In order to determine the binding specificities of crystal proteins, the insect receptors should be recognized. However, in Spodoptera littoralis, the toxin receptor(s) has not yet been identified. Therefore, the ultimate goal of this study is to identify, clone, sequence and molecular characterization of S. littoralis midgut Cry1 toxin receptor(s). Because, understanding the mechanism of toxicity for the important lepidopteron insects represents a greet necessity.
In this study the full length cDNA gene of APN receptor gene of Spodoptera littoralis were isolated and cloned in pGEM®-T Easy vector. Clones that contain the desired inserts were subjected to sequencing using the universal primers. Then, the APN gene was fully sequenced by the primer walking method using the specific receptor primers. The putative function of that gene was determined by alignment of the obtained sequence with sequences in the GenBank database using BLASTn. The deduced amino acid sequence was obtained by using the ORF finder function in the NCBI web site and the nucleotide sequence was translated into putative proteins. The homology modeling was used for the prediction of the three-dimensional structure of SlAPN protein. Finally, two different expression systems were performed to express a truncated part of SlAPN gene.
1- Identification of a Spodoptera littoralis BBMVs receptor protein that binds to Cry toxin:
Bioassays were performed to determine the susceptibility of S. littoralis to Cry protoxin of BtkHD1 strain and Cry1C. The pesticidal activities of such toxins were compared and the protoxin of BtkHD1 strain was found 1.3 times less toxic to this insect than CryIC toxin.

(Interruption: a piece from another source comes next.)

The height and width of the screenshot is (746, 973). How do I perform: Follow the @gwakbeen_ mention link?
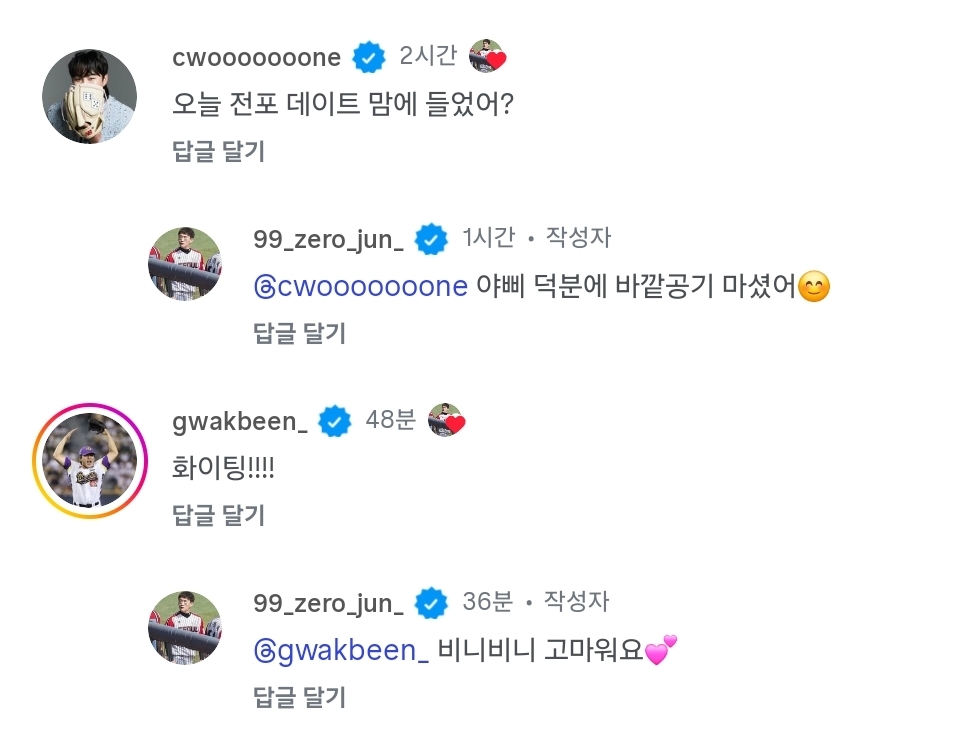click(x=342, y=651)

2- Binding characteristics of receptor protein on BBMVs of S. littoralis:
BBMVs of S. littoralis were isolated and purified to study the binding ability of Bt. Toxin. To demonstrate which protein of the BBMV is a putative receptor for the binding of Bt toxin, immunoblotting was carried out. A protein band corresponding to 108 kDa was observed on the blots. Hence, a 108 kDa protein of the BBMV was identified as a receptor for the Cry1 type Bt toxin.
3- Cloning, sequencing and characteristics of S. littoralis APN (SlAPN) Cry toxin receptor gene:
A complete cDNA corresponding to 109 Kda protein from midgut of S. littoralis was isolated and cloned into pGEM T-Easy vector. The insert was fully sequenced and the sequence results confirmed that the full-length cDNA clones for SlAPN were obtained. In silico analysis of the present observations showed the primary amino acid sequence identified SlAPN as a member of the aminopeptidase family. Such results depended on the presence of common motifs of aminopeptidase family which included the following conservative regions: zinc-binding/gluzincin motif, gluzincin aminopeptidase motif, GPI anchor aminopeptidase.

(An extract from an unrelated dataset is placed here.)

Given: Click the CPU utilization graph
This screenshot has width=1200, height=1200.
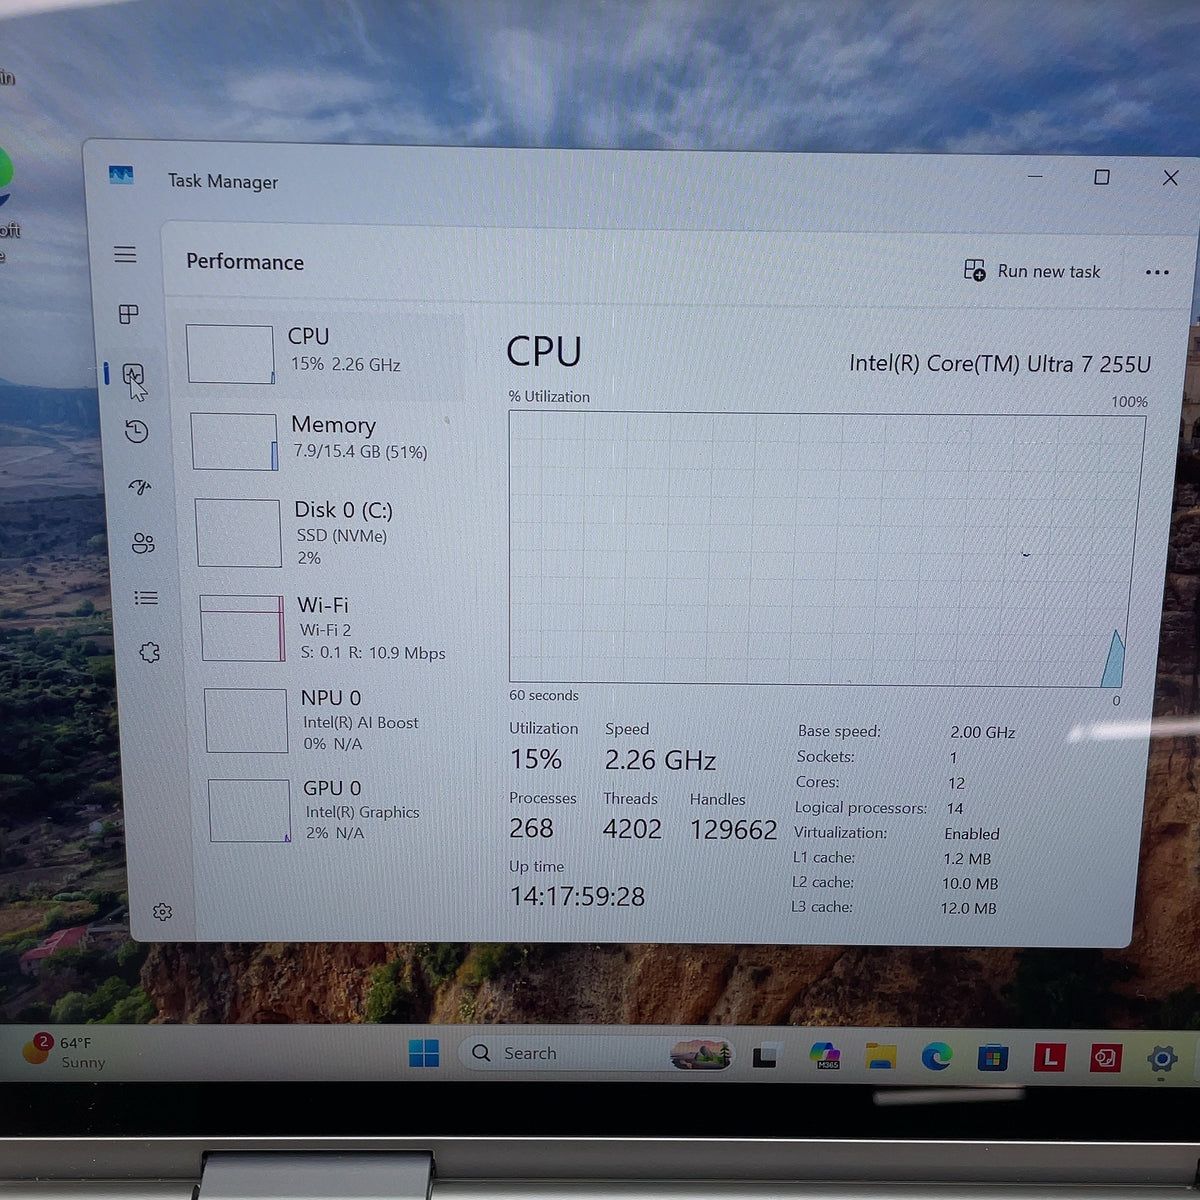Looking at the screenshot, I should [825, 549].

4- Homology modeling in predicting the 3-D structure of S. littoralis APN receptor:
Homology modeling was performed to predict the 3-D structure of SlAPN protein. In this model both signal peptide and GPI regions on SlAPN gene were excluded. The present SlAPN model contained four structural domains, which spread from N-terminal domain I to C-terminal domain IV over the regions Asn58-Ile266; Ser267-Gly506; Asn507-Leu581 and Ser582-Ala871, respectively.
5- Expression of S. littoralis APN (SlAPN) Cry toxin receptor gene:
Two attempts have been carried out to express SlAPN proteins in a heterogeneous system. The two attempts include using E. coli and Pichia pastoris expression systems. The current study failed to express the complete S. littoralis APN cDNA in E. coli. On the other hand the expression of APN using Pichia pastories expression system was succeeded. A segment of SlAPN cDNA called F1 SlAPN; from bp 1 to 2185, was successfully expressed in the P. pastoris cell culture.
The cloning of the receptor, characterizing its binding site for the toxin and determining its relationship in binding different toxins, will be of great value in preventing or delaying the development of resistance to bio-insecticides based on Bt.